──────── RAW DATA ────────

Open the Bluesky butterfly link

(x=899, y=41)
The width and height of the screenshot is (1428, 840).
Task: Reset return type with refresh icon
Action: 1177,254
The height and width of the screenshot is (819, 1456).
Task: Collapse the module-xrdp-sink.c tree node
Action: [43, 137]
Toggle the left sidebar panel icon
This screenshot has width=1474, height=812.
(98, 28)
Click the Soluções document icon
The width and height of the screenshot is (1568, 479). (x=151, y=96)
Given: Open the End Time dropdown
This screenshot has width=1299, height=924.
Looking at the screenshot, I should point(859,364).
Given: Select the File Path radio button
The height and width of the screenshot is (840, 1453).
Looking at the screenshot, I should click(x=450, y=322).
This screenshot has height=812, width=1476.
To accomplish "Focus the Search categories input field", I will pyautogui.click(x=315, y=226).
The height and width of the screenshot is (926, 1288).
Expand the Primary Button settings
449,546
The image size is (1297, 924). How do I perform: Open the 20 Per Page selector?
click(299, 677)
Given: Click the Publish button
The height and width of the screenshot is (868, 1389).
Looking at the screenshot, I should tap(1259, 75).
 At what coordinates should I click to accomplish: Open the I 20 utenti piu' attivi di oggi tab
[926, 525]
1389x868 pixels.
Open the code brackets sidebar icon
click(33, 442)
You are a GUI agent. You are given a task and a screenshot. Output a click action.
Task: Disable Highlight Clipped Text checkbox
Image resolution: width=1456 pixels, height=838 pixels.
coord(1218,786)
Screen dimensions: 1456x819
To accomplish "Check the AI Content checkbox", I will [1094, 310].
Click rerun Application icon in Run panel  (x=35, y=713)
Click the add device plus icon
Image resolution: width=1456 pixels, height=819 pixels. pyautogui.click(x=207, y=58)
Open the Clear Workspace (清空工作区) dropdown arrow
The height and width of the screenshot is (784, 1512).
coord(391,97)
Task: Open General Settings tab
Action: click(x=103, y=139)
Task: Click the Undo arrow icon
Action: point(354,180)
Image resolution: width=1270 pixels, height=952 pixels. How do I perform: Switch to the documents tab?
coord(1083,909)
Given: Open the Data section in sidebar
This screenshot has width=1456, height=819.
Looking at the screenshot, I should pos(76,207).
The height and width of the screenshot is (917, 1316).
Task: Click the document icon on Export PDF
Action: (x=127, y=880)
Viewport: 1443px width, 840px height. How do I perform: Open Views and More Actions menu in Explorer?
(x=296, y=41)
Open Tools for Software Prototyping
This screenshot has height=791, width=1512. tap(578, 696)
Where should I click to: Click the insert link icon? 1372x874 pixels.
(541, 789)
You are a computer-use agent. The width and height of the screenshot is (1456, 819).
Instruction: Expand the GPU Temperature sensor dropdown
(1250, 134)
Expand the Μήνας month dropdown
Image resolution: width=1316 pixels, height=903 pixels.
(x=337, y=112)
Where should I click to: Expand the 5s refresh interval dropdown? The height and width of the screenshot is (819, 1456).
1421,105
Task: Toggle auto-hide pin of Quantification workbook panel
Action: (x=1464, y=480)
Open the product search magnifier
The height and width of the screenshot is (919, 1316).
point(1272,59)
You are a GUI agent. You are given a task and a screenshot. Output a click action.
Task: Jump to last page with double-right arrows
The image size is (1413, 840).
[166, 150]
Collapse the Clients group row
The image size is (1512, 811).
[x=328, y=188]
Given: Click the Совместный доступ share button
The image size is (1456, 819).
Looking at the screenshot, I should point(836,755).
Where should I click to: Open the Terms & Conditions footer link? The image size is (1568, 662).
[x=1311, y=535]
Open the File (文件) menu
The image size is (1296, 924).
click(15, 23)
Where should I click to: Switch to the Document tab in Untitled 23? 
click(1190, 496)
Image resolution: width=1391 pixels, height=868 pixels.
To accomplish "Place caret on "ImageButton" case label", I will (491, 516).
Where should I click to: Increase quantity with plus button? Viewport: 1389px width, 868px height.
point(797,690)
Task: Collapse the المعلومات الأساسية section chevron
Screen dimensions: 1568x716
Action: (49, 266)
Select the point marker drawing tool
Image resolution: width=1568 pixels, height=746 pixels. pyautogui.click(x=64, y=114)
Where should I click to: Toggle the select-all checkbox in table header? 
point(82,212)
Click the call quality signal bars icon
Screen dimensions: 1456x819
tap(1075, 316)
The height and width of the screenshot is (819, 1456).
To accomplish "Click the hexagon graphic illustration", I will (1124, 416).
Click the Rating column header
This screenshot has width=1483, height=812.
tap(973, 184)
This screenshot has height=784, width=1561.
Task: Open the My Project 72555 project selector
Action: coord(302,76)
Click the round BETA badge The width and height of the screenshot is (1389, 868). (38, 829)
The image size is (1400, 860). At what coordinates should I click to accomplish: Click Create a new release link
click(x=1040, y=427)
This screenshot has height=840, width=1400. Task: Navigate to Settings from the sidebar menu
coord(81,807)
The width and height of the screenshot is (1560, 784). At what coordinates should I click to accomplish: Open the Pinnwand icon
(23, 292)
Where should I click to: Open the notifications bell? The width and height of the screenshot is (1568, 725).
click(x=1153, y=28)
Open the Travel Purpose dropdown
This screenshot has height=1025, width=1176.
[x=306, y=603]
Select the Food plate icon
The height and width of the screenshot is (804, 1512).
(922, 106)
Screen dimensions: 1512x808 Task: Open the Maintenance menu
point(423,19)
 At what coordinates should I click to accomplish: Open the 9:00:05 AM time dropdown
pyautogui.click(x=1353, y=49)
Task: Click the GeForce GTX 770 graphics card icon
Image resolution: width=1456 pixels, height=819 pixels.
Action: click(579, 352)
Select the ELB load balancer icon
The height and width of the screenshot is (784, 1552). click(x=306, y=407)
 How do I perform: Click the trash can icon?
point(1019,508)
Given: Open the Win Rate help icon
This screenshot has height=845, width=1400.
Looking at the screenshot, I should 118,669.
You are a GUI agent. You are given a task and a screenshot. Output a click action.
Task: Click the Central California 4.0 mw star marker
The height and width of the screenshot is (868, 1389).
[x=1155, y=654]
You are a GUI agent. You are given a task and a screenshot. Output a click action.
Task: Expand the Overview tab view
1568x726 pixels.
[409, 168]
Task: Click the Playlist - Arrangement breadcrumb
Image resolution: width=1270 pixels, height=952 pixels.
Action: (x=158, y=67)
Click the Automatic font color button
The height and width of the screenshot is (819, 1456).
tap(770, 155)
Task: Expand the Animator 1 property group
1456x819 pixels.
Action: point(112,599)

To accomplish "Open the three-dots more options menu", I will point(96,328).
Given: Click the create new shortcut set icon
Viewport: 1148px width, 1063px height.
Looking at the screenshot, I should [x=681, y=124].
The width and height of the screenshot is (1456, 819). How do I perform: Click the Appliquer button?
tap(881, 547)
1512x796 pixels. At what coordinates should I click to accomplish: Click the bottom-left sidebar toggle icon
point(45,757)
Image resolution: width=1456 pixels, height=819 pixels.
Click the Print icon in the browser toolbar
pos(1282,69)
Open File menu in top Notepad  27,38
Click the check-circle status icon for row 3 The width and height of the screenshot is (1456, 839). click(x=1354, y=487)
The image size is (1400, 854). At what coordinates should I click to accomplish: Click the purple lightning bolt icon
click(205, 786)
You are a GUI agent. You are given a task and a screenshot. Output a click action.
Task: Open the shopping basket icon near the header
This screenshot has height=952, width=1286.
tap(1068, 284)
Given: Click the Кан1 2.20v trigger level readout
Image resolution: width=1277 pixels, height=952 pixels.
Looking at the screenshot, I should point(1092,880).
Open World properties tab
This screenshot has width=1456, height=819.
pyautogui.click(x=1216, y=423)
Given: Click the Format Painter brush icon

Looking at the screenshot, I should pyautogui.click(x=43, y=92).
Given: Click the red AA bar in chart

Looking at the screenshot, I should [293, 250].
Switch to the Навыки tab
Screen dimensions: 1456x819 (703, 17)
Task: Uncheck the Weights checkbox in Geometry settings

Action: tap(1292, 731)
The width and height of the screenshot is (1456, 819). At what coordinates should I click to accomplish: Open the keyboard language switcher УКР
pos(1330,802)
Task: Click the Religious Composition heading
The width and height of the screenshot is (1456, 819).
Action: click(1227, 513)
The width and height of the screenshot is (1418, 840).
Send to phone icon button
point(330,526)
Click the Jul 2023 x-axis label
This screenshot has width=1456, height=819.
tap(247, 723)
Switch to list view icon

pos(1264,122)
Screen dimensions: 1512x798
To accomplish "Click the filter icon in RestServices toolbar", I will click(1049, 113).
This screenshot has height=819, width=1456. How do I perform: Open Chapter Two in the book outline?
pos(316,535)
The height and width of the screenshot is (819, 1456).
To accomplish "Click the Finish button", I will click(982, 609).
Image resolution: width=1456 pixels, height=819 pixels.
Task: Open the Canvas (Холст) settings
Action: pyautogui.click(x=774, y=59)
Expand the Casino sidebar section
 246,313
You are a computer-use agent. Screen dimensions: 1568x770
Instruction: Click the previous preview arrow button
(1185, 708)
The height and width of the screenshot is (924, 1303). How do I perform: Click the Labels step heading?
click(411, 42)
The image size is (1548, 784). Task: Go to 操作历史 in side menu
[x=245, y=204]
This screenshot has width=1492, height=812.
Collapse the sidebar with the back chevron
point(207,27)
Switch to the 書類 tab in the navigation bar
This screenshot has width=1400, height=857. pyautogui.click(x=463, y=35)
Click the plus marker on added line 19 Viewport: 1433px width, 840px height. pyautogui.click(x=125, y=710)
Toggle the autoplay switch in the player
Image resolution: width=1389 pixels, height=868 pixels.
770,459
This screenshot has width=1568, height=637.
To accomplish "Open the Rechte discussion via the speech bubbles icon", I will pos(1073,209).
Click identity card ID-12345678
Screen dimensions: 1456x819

────────

● WHAT YOU SHOULD DO
Count the lines holding the word "computer" in this material. Reply with the number and nothing else.

● EXERCISE ANSWER
2